**DOCUMENT EXTRACT**
....

This spring, we are holding a series of film discussions in co-operation with Cliff Foreman of Covenant College, Tennessee, USA. The purpose of the film series is to “read” the media of cinema in terms of both its art and in what it might say in dialogue with the Christian worldview. The series started off with four movies in a weekend festival, March 14-16th, titled “Show Me a Story”. Other films will be shown over five Monday evenings through to the end of April.
The following excerpts are from a field study being written on film and discernment.
No other aspect of popular culture is as popular as cinema and film. Perhaps surprisingly, this is equally true for Christians as we go to the movies just about as much as everyone else.
Nor is any form of popular culture as contentious. The Christian community is divided over whether faithful believers have any business participating in the popular arts at all, let alone whether Christians should attend movies—let alone (yet again) whether to attend movies laden with “adult” content: vulgar language, sexuality, drug use, violence, nudity and the like. We find Christians adopting extreme positions: in the first instance they both attend the same movies with the same frequency as their secular neighbours and they view those films with the same unfiltered and indiscriminate ambivalence. Or they call a plague on the house of cinema as the product of a diseased and dying society, protesting particular films they find the most repulsive and boycotting all popular films regardless.
This underlines a basic dilemma—we are created beings created in the image of a creative God, we are struck to the soul with a thirst to call upon our own creative energies. On the other hand, it is no surprise in that a fallen world there is a festering abundance of creative expression that neither glorifies God nor nourishes Christian growth. Indeed, there is much that has launched an all out, purposeful assault against the things of God. We are right to be aware of this and need to take necessary precautions.
But both extremes have central flaws that compromise Biblical truth; threatening both our personal journey toward holiness and our public witness for Christ. The cultivation of a healthy spiritual life growing in strength and maturity requires many of the same principles behind cultivating a healthy body able to weather illness and injury while growing in fitness and capacity.
Sobriety here is critical: film’s influence on the minds of young people is as absolute as it is staggering. It is estimated by one Christian research centre that the by the time the average American is 18 years old he will have spent 12,000 hours watching film and television. Even if the average Central European doesn’t watch this much, one thing is certain—they watch a lot. And what they watch influences them. We have to face these facts with a life-or-death seriousness. One secular researcher phrased it this way, “if the media are such a major element in children’s lives, it seems self-evident that they must exert a powerful influence on their ways of thinking about the world—and, as such, teachers simply cannot afford to ignore them.”[i]
This is the point precisely. Popular films pose very real dangers. They are not the cataclysmic dangers of a military campaign but they do—in a very literal sense—provoke us to war. It is a cultural war. And it is a cultural war that Christians are engaged in whether or not we accept this and actually fight. The culture all around is going to see movies with no discrimination, no discernment and no guide whatsoever. Generations of young people are having their worldviews formed and strengthened in such a way that the gap between the reality of Christ and the way they experience everyday life is yawning wider and wider. Christians must find ways to bridge this gap by adding a clear and penetrating voice to the cacophony of noise around us. Ours is a fight with equal though opposite dangers: it is just as dangerous for our society for Christians to not go into the movie house as it for Christians themselves to go in with their brains turned off. I’m torn here, in one sense all the military jargon doesn’t apply, for this is an altogether different sort of war; it not against flesh and blood but against the ideas of the age. And it is a stranger war yet–-fought not so much for the sake of victory, but for the sake of love.

....

**RECORDED DATA**
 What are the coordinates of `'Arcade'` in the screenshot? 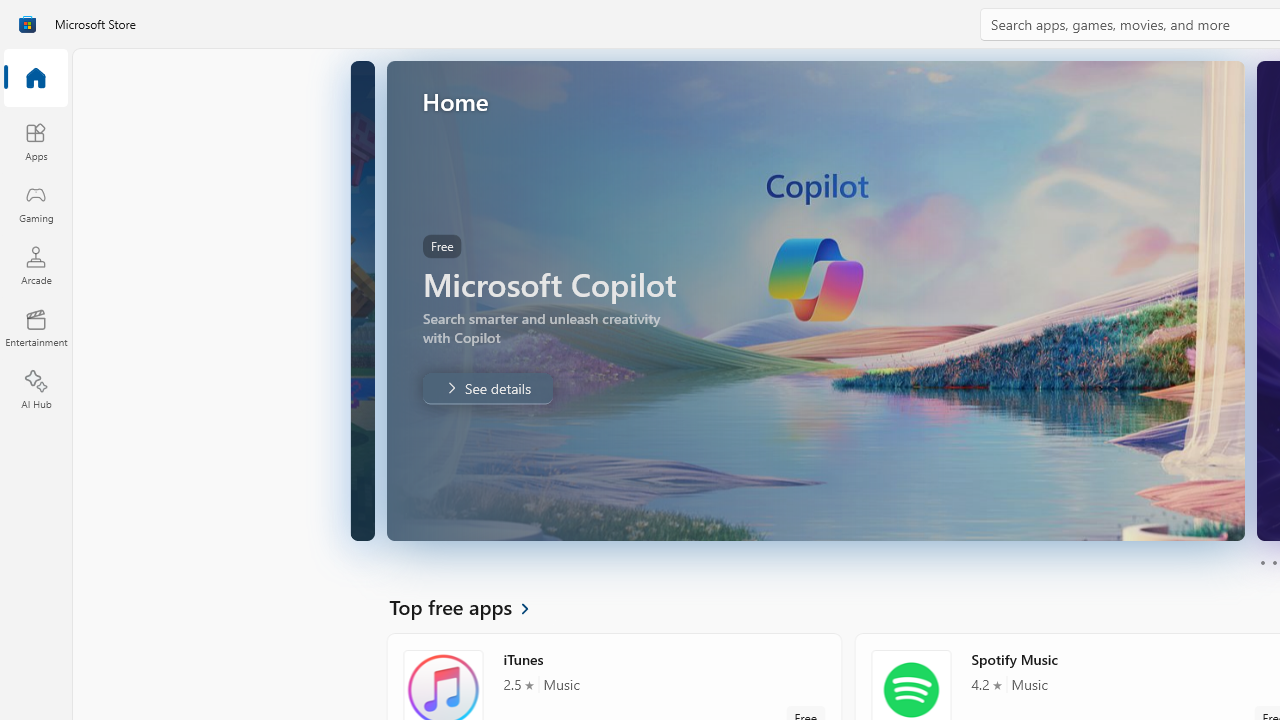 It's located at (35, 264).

....

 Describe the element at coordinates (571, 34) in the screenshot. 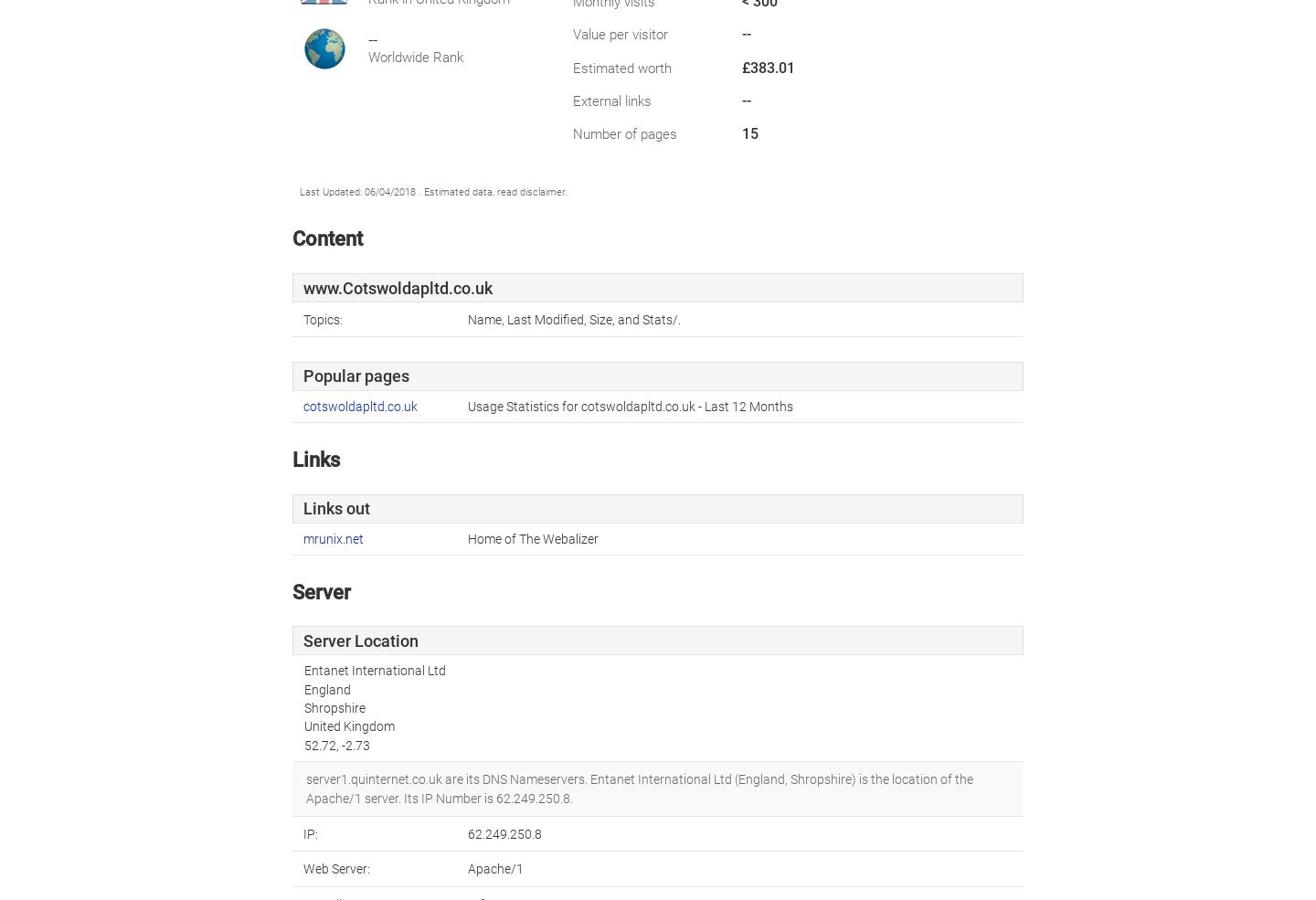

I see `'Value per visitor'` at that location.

....

**TASKS TO COMPLETE**
1. In the essay on Christians and film, substitute "public testimony" for "public witness" and give the passage again, starting at "But both extremes" and ending at "fitness and capacity.".
2. Pick up the essay on Christians and film where it stops, and continue it.
The rows are separate material with no connection to the essay on Christians and film.

**ANSWERS TO EACH TASK**
1.
But both extremes have central flaws that compromise Biblical truth; threatening both our personal journey toward holiness and our public testimony for Christ. The cultivation of a healthy spiritual life growing in strength and maturity requires many of the same principles behind cultivating a healthy body able to weather illness and injury while growing in fitness and capacity.

2.
We have only so many options: We can resent the task before us and dig in our heels against it—either watching what we want how we want or withdrawing from our culture’s artistic expressions in fear and scorn—or we can rise to the occasion, buy our tickets and, encouraged by popcorn, our friends and our faith, we can step into the darkened room as participants, fellow-sojourners, thinkers and guides. To this I say, “Down in front! It’s about to begin.”
Bridging the gap: Acts 17:16-34
During a CityGate “Gospel in Society” conference in Slovakia, Covenant Theological Seminary professor Jerram Barrs lead a discussion on connecting with the culture around us in real, sincere and relevant ways. Using the story of Paul’s address to the Areopagus, Barrs identified three important bridges that the apostle built to span the gap between his own worldview and that of the Greek thinkers to whom he spoke. These bridges are applicable in every aspect of evangelism in which we engage. They include the need to find common ground, the need to respect people as people and the need to work hard to really understand those we are trying to reach. However, having constructed bridges to span the chasm, Paul is not now going to fall into the error of pretending the chasm isn’t there. He is careful to neither ignore nor commend the significant differences that do exist and he takes the opportunity afforded him of—compassionately—offering correction and truth. Using film as a way to connect with young people and engage with them in honest discussions of their worldview and deeply held beliefs can provide a significant opportunity to respectfully commend the truth of the universe and to help young people fill the God shaped gap in their soul.
Talking about bridges
Bridges are for more than merely transport and many of the characteristics of a bridge are so obvious that we might overlook them as we construct and utilize our own.
· A bridge is not an elevator: Part of successfully using an elevator is getting the timing right. I think of one particular elevator in Budapest that doesn’t actually stop as it sweeps past your floor. Taking the leap at the right moment is a fearful, critical thing. Bridges are open and static. They don’t typically close up on you or (a drawbridge aside) crush you if you don’t enter it at just the right moment.
· A bridge is for two-way traffic: At an apologetics conference in Budapest, Dr. Elaine Stokey pointed out that bridges aren’t just “so Christians can go over into foreign territory and tell people to repent.” If we open up access to their lives, we must also open access to our own. We must be willing to learn from them with as much eagerness as we show in wanting to teach them.
· There is no minimum speed: While it would be chaotic on a highway, our bridge is for pedestrian traffic; they can go as slowly as they need. We must not be adamant about people keeping pace with us. Like any pedestrian lane, it is the swift that must yield in deference to the slow. No one shall be left behind and no one shall be crushed in the bustle.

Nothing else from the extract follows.